Bailey was very impressed with the energy and passion the medical students brought to the task. Not to mention their time-management skills. “Here are these busy graduate students, juggling not only their medical studies, but also running a non-profit and leading a major capital campaign all at the same time.”

Jackson Free Clinic board members Bobby Tullos, Brittain Heindl, and Clark Walker gave extensive interviews promoting the clinic and the capital campaign, while others worked tirelessly behind the scenes.

Architects Richard McNeel and Melissa Edwards of JBHM Architects donated their services to design and plan the renovations. Contractor Ray Floyd of Fountain Construction organized the subcontractors and developed the plan for the construction.

The renovated building will be medical grade and meet all federal and state requirements for a health-care facility. Thanks to the support of the local community, as well as major gifts from the Schools of Medicine and Health Related Professions at UMMC and Health Management Associates, Inc., the campaign raised the $300,000 needed for construction, by this past May.

But the Jackson Free Clinic board hasn’t stopped there. Recognizing there will always be a need to cover costs for equipment, supplies and overhead, they have set up an endowed second fund at the Community Foundation.

(Page 4 of 4)

Giving back and then some

Sills, now a fourth-year medical student, grew up in Vicksburg and graduated from Mississippi State with a degree in microbiology. He started volunteering at the Jackson Free Clinic as a first year student and now serves as the clinic’s director.

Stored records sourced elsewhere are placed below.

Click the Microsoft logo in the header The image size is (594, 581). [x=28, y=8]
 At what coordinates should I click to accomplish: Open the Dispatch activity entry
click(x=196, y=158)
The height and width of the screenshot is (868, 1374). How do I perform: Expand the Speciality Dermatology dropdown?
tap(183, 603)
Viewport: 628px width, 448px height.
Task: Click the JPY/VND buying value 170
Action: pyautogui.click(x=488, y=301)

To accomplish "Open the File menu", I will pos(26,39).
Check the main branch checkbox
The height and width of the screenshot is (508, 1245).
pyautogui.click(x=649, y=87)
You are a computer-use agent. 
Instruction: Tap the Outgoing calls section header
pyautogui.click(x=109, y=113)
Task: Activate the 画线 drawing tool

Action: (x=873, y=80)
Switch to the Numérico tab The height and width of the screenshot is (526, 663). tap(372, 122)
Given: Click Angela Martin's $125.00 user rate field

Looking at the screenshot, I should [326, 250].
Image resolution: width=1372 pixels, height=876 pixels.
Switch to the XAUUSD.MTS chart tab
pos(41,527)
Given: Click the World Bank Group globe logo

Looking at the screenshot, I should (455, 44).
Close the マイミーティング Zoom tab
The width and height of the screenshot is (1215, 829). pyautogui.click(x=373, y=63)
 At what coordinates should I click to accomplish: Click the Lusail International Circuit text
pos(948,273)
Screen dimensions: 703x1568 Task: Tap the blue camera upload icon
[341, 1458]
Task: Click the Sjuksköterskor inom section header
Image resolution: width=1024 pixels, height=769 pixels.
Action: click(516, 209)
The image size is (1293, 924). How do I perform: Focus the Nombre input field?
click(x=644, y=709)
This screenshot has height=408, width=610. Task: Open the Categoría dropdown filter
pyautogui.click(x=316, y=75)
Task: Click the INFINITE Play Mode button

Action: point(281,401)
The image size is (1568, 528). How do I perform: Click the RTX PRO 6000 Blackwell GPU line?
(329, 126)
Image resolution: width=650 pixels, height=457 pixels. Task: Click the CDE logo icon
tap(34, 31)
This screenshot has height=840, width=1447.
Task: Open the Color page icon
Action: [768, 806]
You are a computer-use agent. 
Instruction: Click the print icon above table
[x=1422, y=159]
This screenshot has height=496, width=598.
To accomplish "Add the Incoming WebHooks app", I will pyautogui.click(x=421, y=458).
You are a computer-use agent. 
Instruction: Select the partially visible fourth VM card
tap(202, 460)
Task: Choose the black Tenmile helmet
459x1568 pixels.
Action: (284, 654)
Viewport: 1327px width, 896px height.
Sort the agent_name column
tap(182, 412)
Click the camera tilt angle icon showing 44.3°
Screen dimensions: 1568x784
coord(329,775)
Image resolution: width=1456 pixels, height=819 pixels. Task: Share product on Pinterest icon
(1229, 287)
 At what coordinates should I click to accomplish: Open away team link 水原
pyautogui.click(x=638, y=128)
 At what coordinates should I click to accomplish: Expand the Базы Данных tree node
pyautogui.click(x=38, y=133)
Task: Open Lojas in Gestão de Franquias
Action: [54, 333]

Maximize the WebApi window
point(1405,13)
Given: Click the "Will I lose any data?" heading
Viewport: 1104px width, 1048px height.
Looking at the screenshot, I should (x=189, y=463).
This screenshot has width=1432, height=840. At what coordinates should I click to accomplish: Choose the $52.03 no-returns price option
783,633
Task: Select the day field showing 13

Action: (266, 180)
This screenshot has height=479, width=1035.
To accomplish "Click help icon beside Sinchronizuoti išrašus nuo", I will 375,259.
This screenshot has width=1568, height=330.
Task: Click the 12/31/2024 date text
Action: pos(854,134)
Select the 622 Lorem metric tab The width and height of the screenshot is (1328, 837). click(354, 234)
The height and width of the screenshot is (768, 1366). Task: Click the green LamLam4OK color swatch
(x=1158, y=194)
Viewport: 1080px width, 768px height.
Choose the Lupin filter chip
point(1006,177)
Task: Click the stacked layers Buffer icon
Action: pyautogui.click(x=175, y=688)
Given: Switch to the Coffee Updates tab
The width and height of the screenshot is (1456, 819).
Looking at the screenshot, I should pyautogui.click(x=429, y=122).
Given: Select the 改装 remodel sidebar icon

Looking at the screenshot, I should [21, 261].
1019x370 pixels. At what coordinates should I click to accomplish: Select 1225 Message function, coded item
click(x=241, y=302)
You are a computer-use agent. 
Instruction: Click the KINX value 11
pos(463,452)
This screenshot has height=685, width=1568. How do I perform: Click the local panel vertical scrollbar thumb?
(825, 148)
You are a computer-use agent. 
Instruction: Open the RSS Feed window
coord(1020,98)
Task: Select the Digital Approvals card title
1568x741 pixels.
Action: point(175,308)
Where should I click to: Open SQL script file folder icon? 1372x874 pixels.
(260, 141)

From the beginning, he says he found it refreshing to put the books away for several hours on a Saturday and learn to practice medicine in a very practical way. For him, working with upper-level medical students gave him a sense of what it’s like to take care of patients in a busy clinic setting.

On a typical Saturday, students begin arriving at the clinic around 11:30 a.m. and are divided into teams of at least one upper-level student and several lower-level students. Each team begins seeing patients at noon. All patient cases are presented to a board-licensed physician, who signs off on any treatment prescribed.

It’s a terrific way to give students patient-care experience, yet provide a much-needed service. Once the clinic expansion is complete, occupational therapy and physical therapy students will also be able to volunteer and get hands-on experience. Eventually, the Jackson Free Clinic board hopes to add pharmacy and dentistry students to the mix.

Clearly, the student volunteers at Jackson Free Clinic are deeply committed and certainly multi-talented.

As Sills sums it up, “I enjoyed the opportunity to have such an impact in my patients’ lives. I found that it was the perfect way to blend public service with educating myself for my future career.”